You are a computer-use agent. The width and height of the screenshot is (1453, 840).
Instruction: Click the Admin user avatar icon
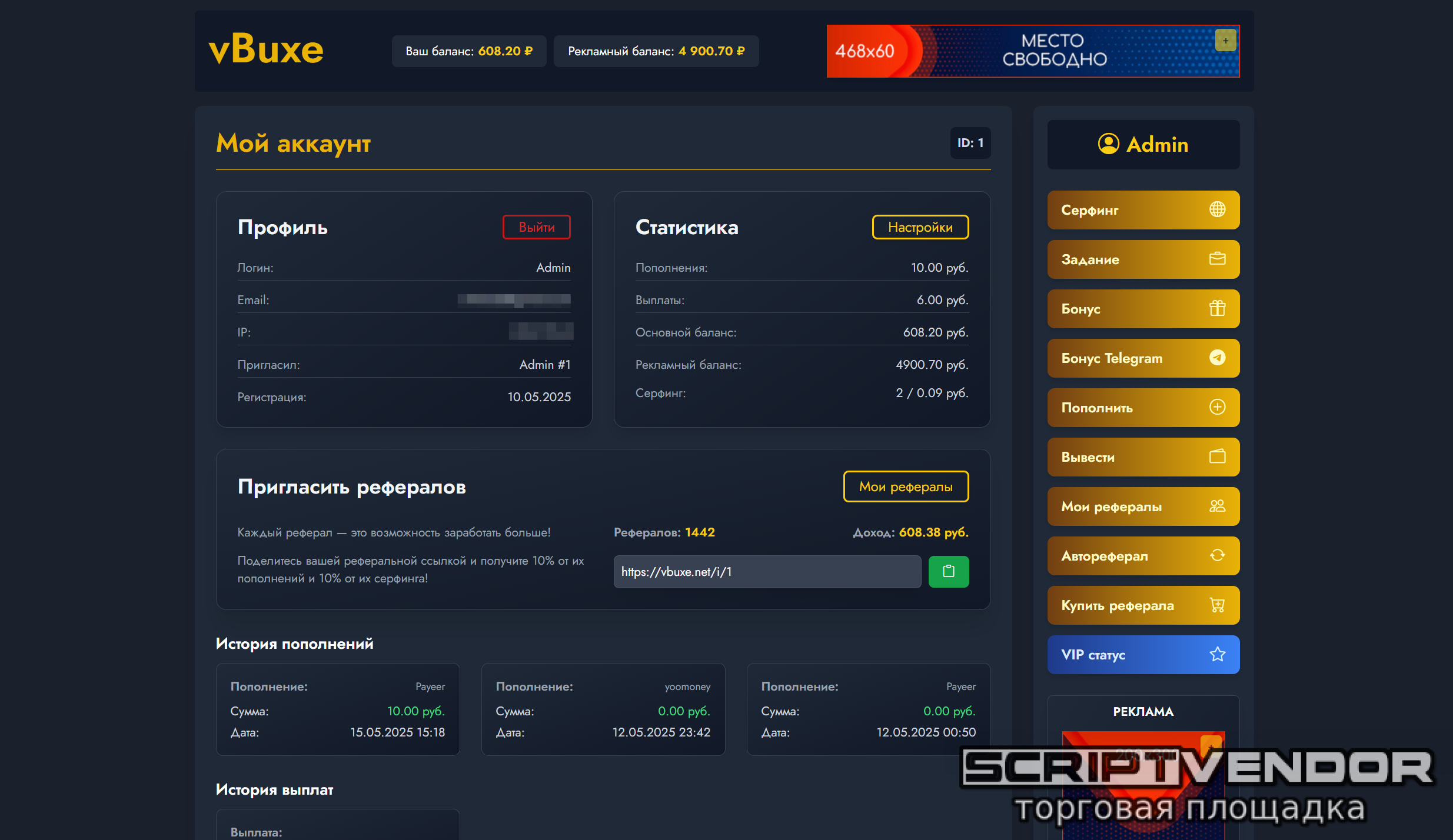[x=1108, y=144]
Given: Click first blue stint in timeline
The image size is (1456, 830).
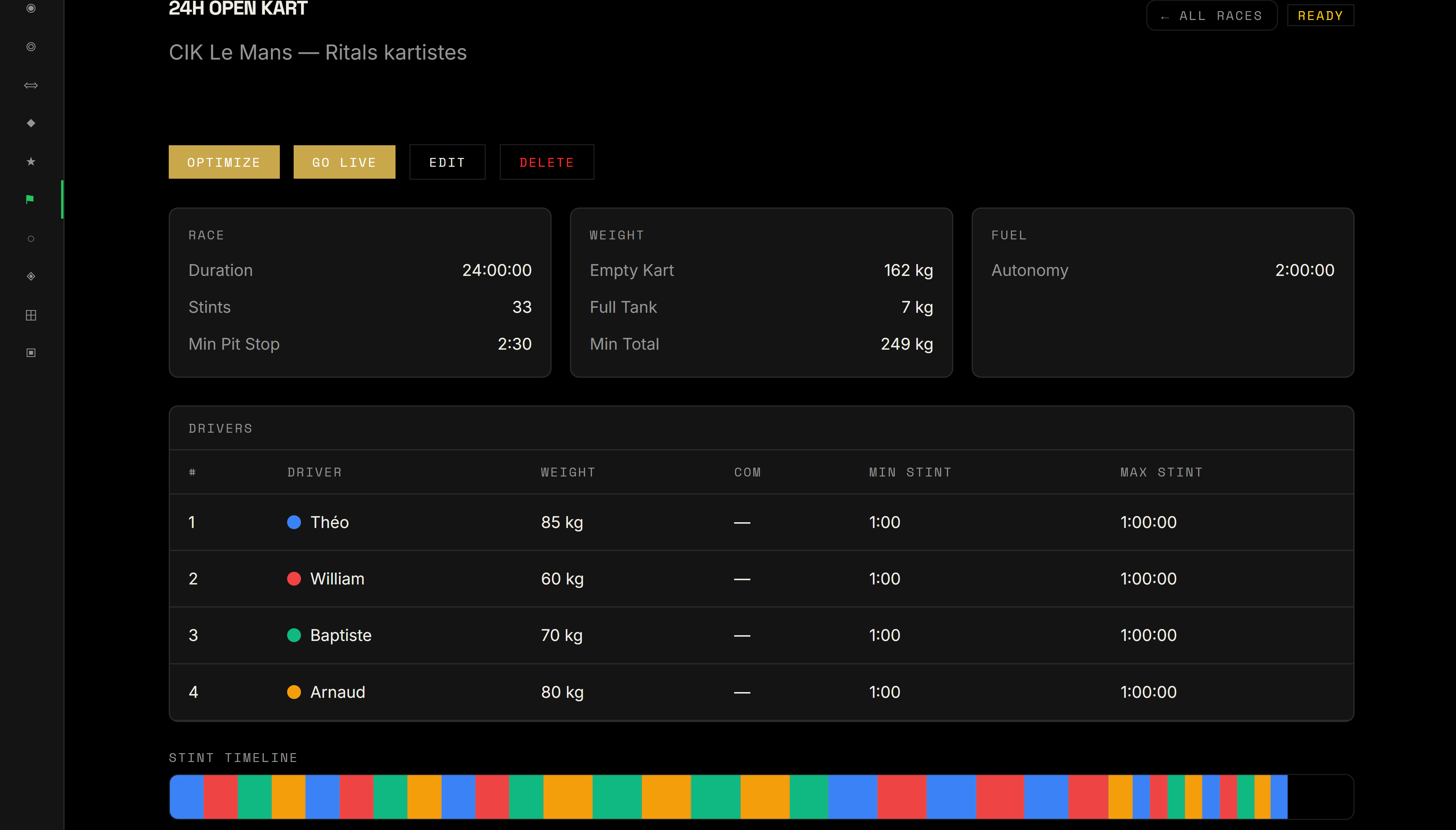Looking at the screenshot, I should [x=187, y=796].
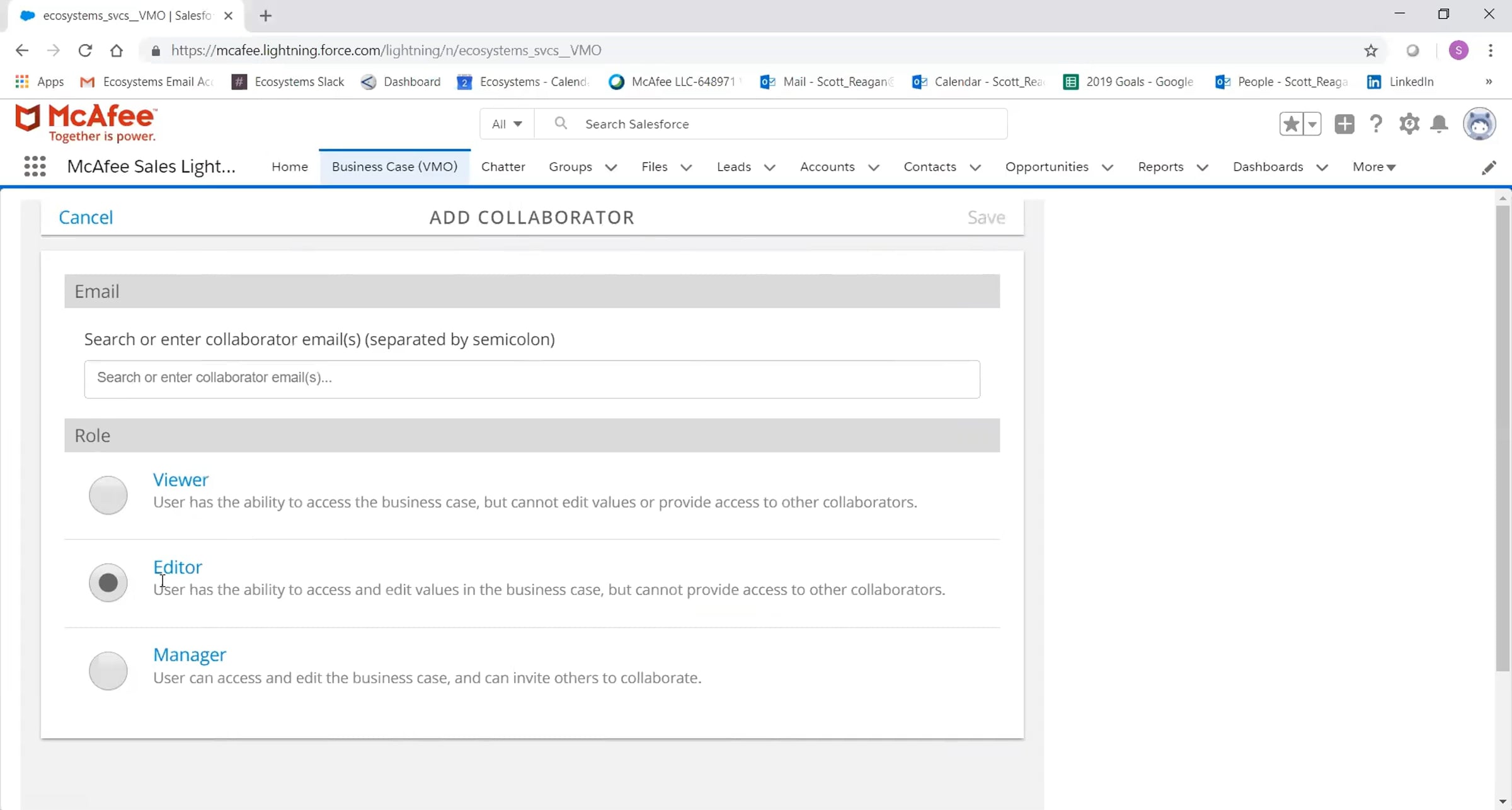Go to the Home tab
The width and height of the screenshot is (1512, 810).
(290, 167)
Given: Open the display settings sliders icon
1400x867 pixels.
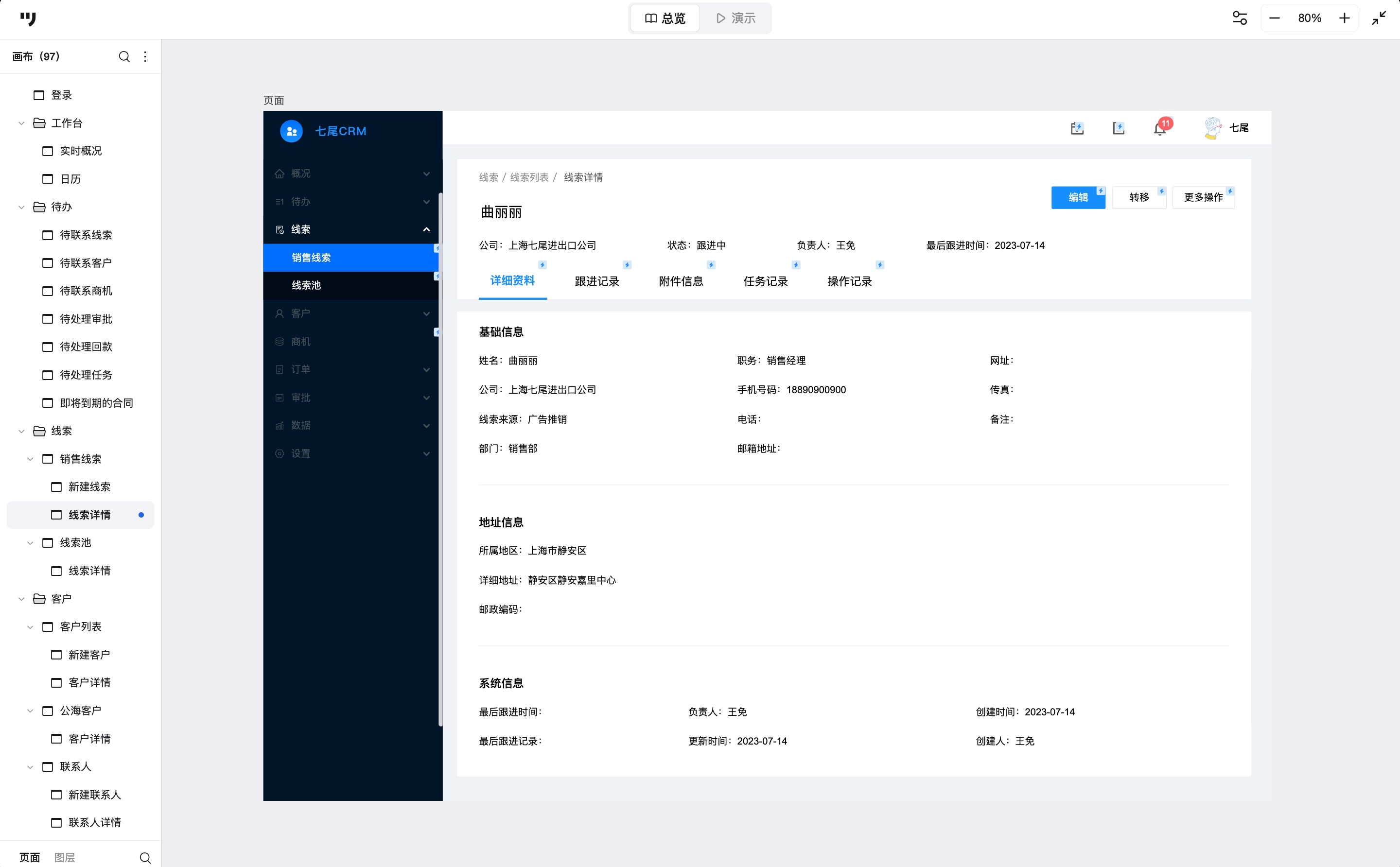Looking at the screenshot, I should point(1240,18).
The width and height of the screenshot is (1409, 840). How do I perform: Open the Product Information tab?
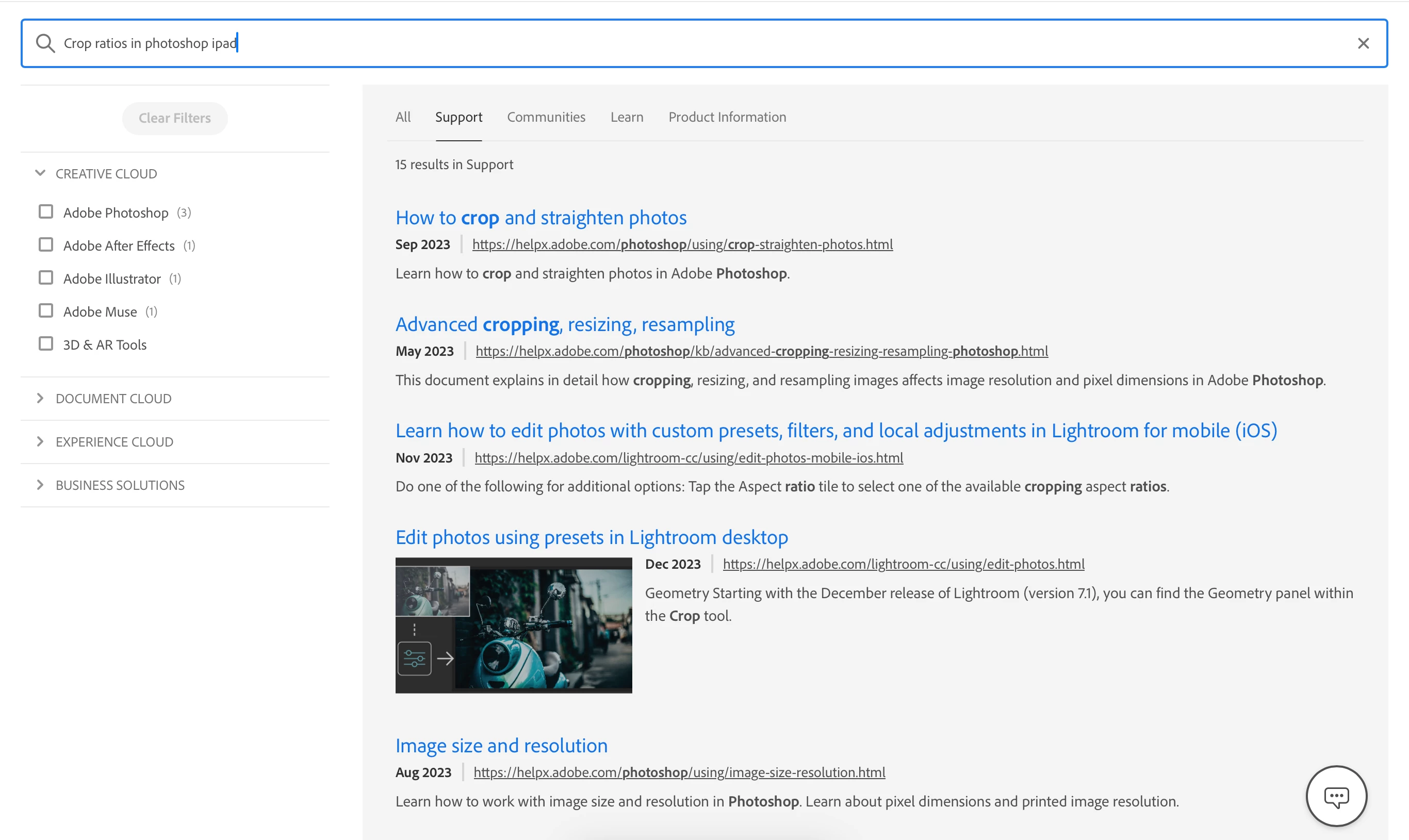pos(726,117)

# Your instructions
Skip the pictures; extract only the lines from the line with "1400x867 pixels." through the final line of the material, exactly as they appear.

# Expected answer
1400x867 pixels.
Looking at the screenshot, I should point(1240,18).
The width and height of the screenshot is (1409, 840). How do I perform: Open the Product Information tab?
pos(726,117)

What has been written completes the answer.